Data shown START

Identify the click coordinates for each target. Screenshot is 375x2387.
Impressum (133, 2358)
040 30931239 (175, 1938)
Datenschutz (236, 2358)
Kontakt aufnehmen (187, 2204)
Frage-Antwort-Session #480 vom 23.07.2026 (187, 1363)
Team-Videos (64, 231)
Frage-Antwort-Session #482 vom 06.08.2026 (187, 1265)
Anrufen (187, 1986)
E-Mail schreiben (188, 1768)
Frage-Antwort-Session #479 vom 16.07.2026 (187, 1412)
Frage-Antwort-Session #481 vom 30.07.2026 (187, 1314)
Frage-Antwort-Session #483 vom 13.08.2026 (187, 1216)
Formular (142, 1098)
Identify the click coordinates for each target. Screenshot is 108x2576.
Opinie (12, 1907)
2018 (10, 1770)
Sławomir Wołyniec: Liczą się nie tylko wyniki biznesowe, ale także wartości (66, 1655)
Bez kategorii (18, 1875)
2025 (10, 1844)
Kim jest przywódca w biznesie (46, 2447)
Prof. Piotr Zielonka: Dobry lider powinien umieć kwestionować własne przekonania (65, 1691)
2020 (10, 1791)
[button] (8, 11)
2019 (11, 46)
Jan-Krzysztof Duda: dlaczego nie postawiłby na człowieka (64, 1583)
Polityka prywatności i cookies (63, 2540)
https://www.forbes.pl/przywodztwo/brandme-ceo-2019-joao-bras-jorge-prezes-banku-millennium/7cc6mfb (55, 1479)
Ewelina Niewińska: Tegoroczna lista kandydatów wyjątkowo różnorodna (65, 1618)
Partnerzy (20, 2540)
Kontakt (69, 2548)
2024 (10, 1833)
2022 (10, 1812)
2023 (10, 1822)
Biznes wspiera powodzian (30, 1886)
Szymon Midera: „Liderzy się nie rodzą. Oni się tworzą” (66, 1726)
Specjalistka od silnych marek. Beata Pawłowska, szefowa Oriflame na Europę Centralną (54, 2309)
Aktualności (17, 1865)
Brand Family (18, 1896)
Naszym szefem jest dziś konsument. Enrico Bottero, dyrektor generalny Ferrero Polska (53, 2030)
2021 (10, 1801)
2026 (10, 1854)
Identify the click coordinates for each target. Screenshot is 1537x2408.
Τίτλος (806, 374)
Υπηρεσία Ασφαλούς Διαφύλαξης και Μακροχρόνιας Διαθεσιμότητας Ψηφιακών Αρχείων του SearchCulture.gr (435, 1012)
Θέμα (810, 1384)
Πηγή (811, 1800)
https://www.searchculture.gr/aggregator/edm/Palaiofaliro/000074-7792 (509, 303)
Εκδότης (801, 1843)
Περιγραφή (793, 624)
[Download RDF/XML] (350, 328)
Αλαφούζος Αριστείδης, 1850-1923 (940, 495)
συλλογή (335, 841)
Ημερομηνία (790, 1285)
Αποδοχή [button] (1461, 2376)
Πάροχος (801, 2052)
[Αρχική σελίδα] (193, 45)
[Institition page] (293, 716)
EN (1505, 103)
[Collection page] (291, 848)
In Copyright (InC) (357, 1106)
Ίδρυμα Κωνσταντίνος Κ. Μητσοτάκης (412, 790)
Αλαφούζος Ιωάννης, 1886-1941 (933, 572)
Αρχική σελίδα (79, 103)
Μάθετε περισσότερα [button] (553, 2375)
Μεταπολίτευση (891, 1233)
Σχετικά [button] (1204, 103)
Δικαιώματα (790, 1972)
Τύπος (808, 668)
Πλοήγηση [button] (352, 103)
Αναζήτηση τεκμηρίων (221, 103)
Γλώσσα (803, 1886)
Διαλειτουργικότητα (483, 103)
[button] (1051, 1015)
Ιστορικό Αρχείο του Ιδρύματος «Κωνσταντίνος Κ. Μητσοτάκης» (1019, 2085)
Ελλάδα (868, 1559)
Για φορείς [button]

Data shown END

Your instructions – Only the lines from the beginning of the entries through the line bearing "Formular (142, 1098)" should be returned, each exactly as written.

Task result –
Identify the click coordinates for each target. Screenshot is 375x2387.
Impressum (133, 2358)
040 30931239 (175, 1938)
Datenschutz (236, 2358)
Kontakt aufnehmen (187, 2204)
Frage-Antwort-Session #480 vom 23.07.2026 (187, 1363)
Team-Videos (64, 231)
Frage-Antwort-Session #482 vom 06.08.2026 (187, 1265)
Anrufen (187, 1986)
E-Mail schreiben (188, 1768)
Frage-Antwort-Session #479 vom 16.07.2026 (187, 1412)
Frage-Antwort-Session #481 vom 30.07.2026 (187, 1314)
Frage-Antwort-Session #483 vom 13.08.2026 (187, 1216)
Formular (142, 1098)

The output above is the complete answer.